Spin-phonon coupling effects in transition-metal perovskites:a DFT+$U$ and hybrid-functional study

TL;DR

This study investigates spin-phonon coupling in transition-metal perovskites using DFT+$U$ and hybrid-functional methods, showing that DFT+$U$ can reliably predict phonon frequency shifts with less computational effort.

Contribution

The paper demonstrates that DFT+$U$ calculations fitted to hybrid-functional results accurately reproduce spin-phonon coupling effects in perovskites, offering a computationally efficient approach.

Findings

Phonon frequency shifts decrease with larger A cation radius in A$MnO_3$.

Frequency shifts vary with spin order in La$M$O$_3$, decreasing for some and increasing for others.

DFT+$U$ results align well with hybrid-functional calculations for spin-phonon coupling.

Abstract

Spin-phonon coupling effects, as reflected in phonon frequency shifts between ferromagnetic (FM) and G-type antiferromagnetic (AFM) configurations in cubic CaMnO$_3$, SrMnO$_3$, BaMnO$_3$, LaCrO$_3$, LaFeO$_3$ and La$_2$(CrFe)O$_6$, are investigated using density-functional methods.

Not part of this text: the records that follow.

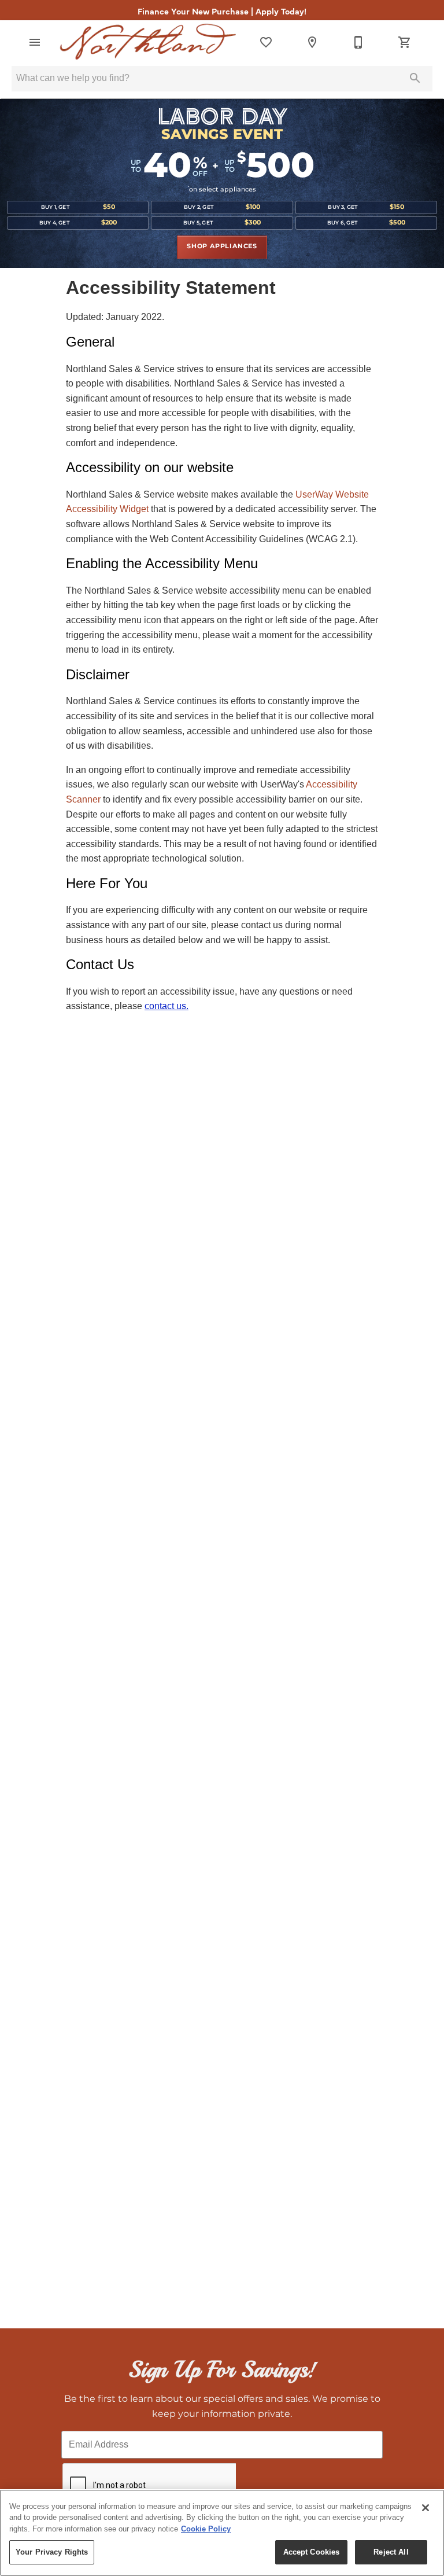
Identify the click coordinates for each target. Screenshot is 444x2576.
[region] (222, 2532)
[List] (266, 42)
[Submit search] (415, 78)
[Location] (312, 42)
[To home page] (148, 42)
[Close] (425, 2507)
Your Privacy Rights (52, 2552)
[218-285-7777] (358, 42)
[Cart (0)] (405, 42)
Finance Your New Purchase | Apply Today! (222, 11)
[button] (35, 42)
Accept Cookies (311, 2552)
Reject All (390, 2552)
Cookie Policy (206, 2529)
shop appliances (222, 246)
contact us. (166, 1006)
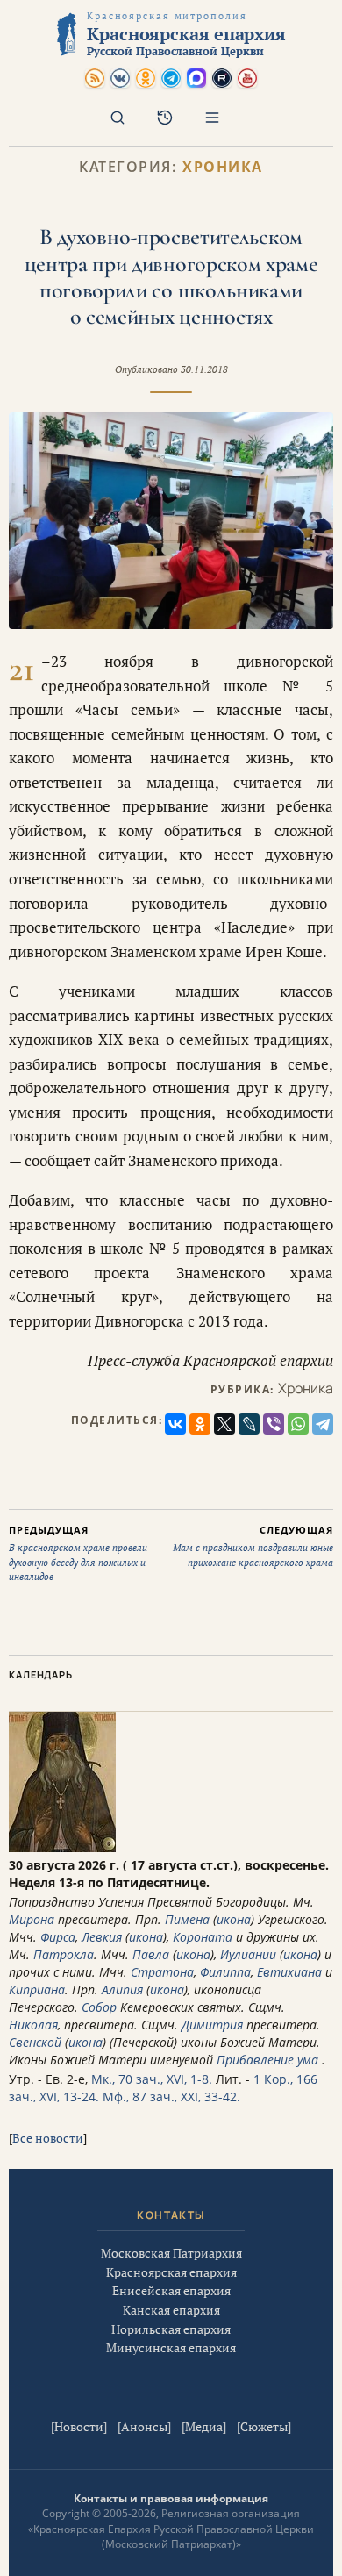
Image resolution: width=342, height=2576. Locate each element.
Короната (202, 1936)
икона (234, 1919)
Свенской (35, 2042)
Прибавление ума (267, 2059)
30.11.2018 (204, 369)
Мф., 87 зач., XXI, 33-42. (171, 2096)
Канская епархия (171, 2309)
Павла (150, 1954)
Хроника (222, 167)
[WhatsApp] (298, 1424)
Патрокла (63, 1954)
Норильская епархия (171, 2329)
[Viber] (273, 1424)
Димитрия (212, 2024)
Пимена (187, 1919)
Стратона (162, 1972)
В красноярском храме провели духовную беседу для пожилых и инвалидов (78, 1553)
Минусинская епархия (171, 2347)
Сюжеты (264, 2426)
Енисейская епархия (171, 2290)
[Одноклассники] (199, 1424)
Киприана (37, 1989)
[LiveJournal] (249, 1424)
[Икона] (62, 1847)
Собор (99, 2007)
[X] (224, 1424)
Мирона (31, 1919)
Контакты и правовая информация (171, 2498)
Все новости (47, 2137)
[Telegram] (322, 1424)
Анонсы (144, 2426)
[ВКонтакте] (175, 1424)
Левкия (102, 1936)
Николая (33, 2024)
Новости (78, 2426)
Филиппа (225, 1972)
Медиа (204, 2426)
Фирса (57, 1936)
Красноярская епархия (171, 2272)
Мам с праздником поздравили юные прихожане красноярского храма (253, 1546)
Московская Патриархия (171, 2252)
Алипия (122, 1989)
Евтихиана (289, 1972)
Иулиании (248, 1954)
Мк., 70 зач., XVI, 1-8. (151, 2079)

The calculations are carried out both with a hybrid-functional (HSE) approach and with a DFT+$U$ approach using a $U$ that has been fitted to HSE calculations. The phonon frequency shifts obtained in going from the FM to the AFM spin configuration agree well with those computed directly from the more accurate HSE approach, but are obtained with much less computational effort. We find that in the $A$MnO$_3$ materials class with $A$=Ca, Sr, and Ba, this frequency shift decreases as the A cation radius increases for the $\Gamma$ phonons, while it increases for R-point phonons. In La$M$O$_3$ with $M$=Cr, Fe, and Cr/Fe, the phonon frequencies at $\Gamma$ decrease as the spin order changes from AFM to FM for LaCrO$_3$ and LaFeO$_3$, but they increase for the double perovskite La$_2$(CrFe)O$_6$. We discuss these results and the prospects for bulk and superlattice forms of these materials to be useful as multiferroics.